[
https://issues.apache.org/jira/browse/PDFBOX-1099?page=com.atlassian.jira.plugin.system.issuetabpanels:all-tabpanel
]
Timo Boehme reassigned PDFBOX-1099:
-----------------------------------
Assignee: Timo Boehme
While NonSequentialPDFParser works correctly the issue still exists with
PDFParser. Furthermore we have to use XREF information to decide if an object
in an object stream is references by XREF table or not (currently if an object
already exists the object from obj stream is skipped).

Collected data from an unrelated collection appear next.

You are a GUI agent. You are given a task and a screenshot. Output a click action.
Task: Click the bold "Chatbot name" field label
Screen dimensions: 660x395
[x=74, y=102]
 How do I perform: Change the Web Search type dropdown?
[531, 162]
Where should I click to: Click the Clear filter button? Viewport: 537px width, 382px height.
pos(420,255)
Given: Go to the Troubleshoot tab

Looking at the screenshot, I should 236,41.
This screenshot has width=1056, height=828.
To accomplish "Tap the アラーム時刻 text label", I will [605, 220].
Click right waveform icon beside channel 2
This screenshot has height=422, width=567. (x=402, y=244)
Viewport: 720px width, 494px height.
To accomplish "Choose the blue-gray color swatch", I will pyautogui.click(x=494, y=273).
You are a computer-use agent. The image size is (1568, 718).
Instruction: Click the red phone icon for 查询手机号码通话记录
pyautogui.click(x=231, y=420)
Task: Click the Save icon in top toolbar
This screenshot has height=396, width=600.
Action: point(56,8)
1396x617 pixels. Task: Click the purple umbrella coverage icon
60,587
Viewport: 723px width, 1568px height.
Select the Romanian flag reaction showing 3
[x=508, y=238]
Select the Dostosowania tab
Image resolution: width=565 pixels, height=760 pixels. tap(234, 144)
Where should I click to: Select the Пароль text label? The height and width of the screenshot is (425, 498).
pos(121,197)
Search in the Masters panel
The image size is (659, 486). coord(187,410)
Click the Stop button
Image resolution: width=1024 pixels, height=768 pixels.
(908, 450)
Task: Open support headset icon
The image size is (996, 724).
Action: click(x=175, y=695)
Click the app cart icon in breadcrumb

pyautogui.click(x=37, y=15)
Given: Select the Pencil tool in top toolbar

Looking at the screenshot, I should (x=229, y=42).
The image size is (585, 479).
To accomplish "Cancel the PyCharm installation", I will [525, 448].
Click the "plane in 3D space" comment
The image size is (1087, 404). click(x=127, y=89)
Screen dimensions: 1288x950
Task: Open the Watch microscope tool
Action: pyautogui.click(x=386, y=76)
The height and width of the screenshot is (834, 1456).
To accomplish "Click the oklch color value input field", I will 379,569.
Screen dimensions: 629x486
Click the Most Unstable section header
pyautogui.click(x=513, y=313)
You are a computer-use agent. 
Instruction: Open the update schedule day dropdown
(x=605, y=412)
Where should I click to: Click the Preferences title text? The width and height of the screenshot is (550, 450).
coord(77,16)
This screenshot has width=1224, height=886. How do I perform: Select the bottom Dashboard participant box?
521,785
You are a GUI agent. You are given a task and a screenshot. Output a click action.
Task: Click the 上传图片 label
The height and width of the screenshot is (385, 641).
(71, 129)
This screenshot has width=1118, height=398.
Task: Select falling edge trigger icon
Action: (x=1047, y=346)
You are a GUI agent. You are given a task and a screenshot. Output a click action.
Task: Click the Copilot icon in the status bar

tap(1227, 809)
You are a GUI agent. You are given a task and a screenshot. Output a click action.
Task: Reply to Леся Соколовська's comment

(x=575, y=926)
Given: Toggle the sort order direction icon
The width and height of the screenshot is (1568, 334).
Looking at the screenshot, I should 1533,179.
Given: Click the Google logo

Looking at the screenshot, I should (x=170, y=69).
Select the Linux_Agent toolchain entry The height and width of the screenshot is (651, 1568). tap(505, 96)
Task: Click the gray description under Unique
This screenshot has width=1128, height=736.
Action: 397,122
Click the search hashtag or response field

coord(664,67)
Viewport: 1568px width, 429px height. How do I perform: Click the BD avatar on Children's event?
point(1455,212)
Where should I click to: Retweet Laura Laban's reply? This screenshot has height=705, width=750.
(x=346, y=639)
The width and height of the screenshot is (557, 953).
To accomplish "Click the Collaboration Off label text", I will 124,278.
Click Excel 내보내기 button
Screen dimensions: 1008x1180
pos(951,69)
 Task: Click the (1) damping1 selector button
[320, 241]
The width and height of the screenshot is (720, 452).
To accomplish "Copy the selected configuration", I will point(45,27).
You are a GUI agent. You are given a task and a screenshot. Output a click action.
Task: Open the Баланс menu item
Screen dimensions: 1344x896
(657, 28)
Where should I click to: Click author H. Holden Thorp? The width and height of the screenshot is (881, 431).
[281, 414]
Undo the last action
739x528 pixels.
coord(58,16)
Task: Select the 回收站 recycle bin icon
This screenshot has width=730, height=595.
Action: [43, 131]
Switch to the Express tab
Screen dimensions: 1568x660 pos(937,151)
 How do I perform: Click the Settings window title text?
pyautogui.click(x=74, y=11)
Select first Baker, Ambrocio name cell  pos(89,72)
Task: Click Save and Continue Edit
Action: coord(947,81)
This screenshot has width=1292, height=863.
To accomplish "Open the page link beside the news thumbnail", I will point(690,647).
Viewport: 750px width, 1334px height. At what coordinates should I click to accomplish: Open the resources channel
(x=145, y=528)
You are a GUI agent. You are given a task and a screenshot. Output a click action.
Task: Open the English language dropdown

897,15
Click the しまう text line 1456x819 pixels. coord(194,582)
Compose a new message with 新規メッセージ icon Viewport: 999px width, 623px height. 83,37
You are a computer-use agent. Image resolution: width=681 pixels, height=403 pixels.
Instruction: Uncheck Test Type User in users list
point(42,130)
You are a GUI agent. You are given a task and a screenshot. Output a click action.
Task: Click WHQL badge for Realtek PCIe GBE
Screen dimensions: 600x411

> Only parsing object streams if they are referenced by the xref table / stream
> -----------------------------------------------------------------------------
>
> Key: PDFBOX-1099
> URL: https://issues.apache.org/jira/browse/PDFBOX-1099
> Project: PDFBox
> Issue Type: Improvement
> Components: Parsing
> Reporter: Thomas Chojecki
> Assignee: Timo Boehme
>
> Some pdf documents have objects streams and don't reference them through the
> xref table / stream. To prevent the stream parser to dereference such object
> streams, we need to implement the type 2 part (case 2) inside the
> PDFXRefStreamParser and store the objects inside a map. This will take some
> load from the stream parser (see PDFBOX-1098) and causes less failures while
> parsing a document.
> A sample pdf can be get from the issue PDFBOX-1098 and a patch is coming
> soon.
--
This message is automatically generated by JIRA.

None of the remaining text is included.